• [THE RECORDS]:
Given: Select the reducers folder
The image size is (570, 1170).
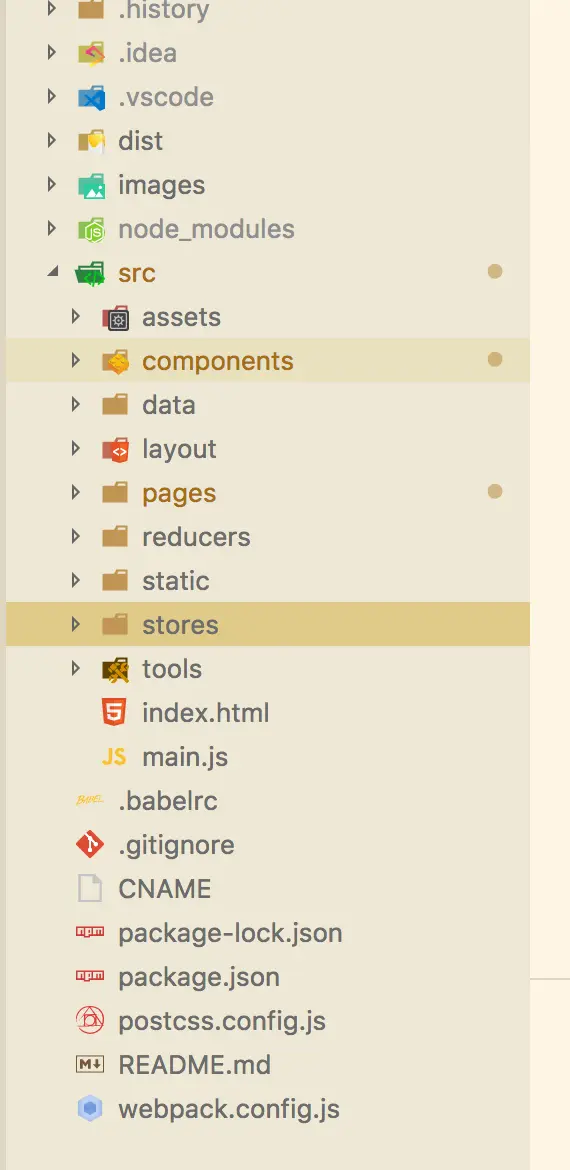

* * *

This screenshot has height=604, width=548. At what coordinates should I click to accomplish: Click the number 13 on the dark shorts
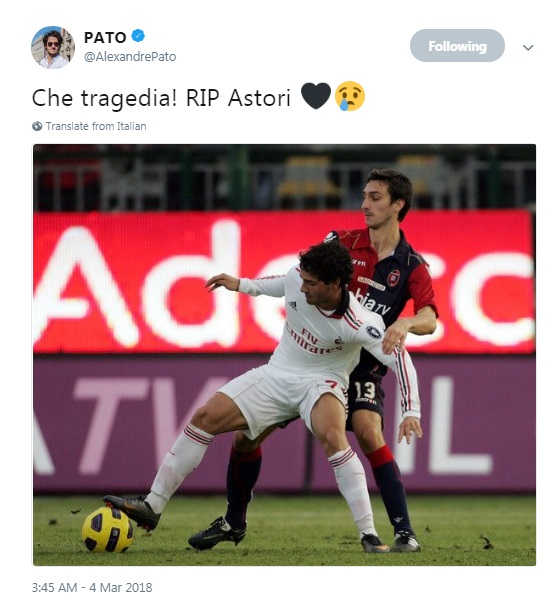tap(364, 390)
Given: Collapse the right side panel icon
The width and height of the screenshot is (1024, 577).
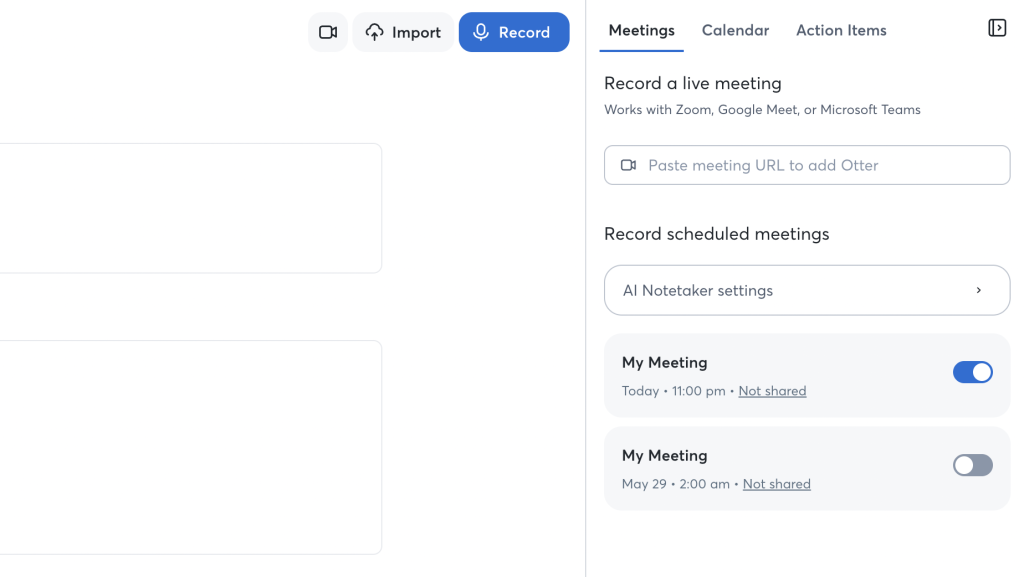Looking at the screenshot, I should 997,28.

--

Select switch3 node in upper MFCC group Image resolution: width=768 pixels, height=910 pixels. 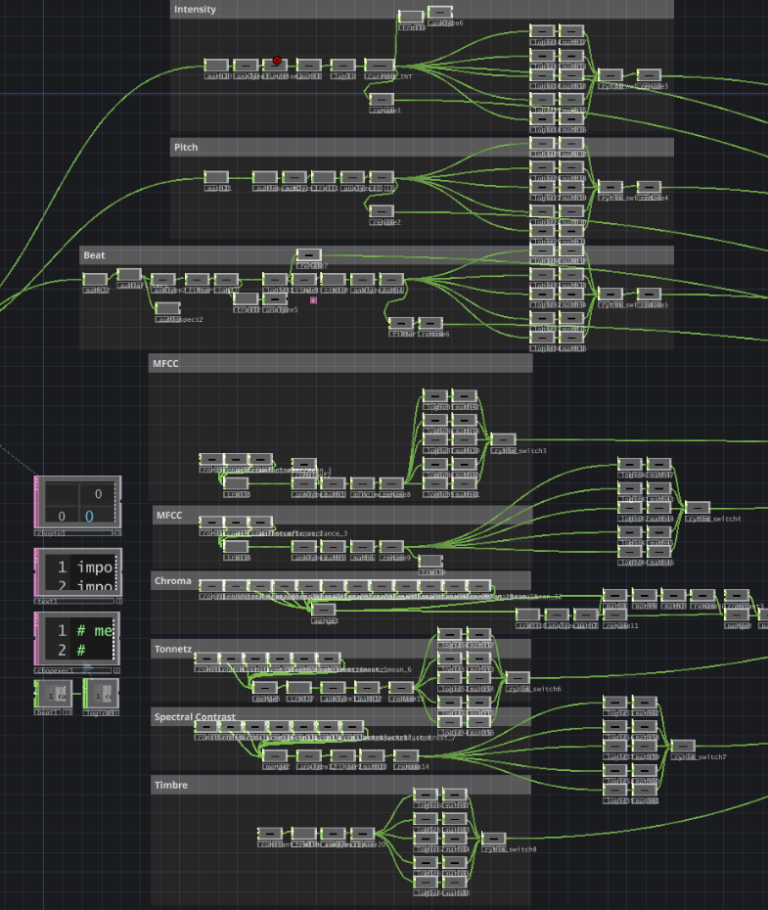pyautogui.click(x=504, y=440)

• [DIRECTIONS]: Rewrite the rows starting at the line containing "Given: Collapse the right side panel icon" and ending at the line containing "Looking at the screenshot, I should 997,28.", replacing "panel" with "pane" and changing nothing else. Leave the pictures out.

• [COMPLETE OUTPUT]:
Given: Collapse the right side pane icon
The width and height of the screenshot is (1024, 577).
Looking at the screenshot, I should 997,28.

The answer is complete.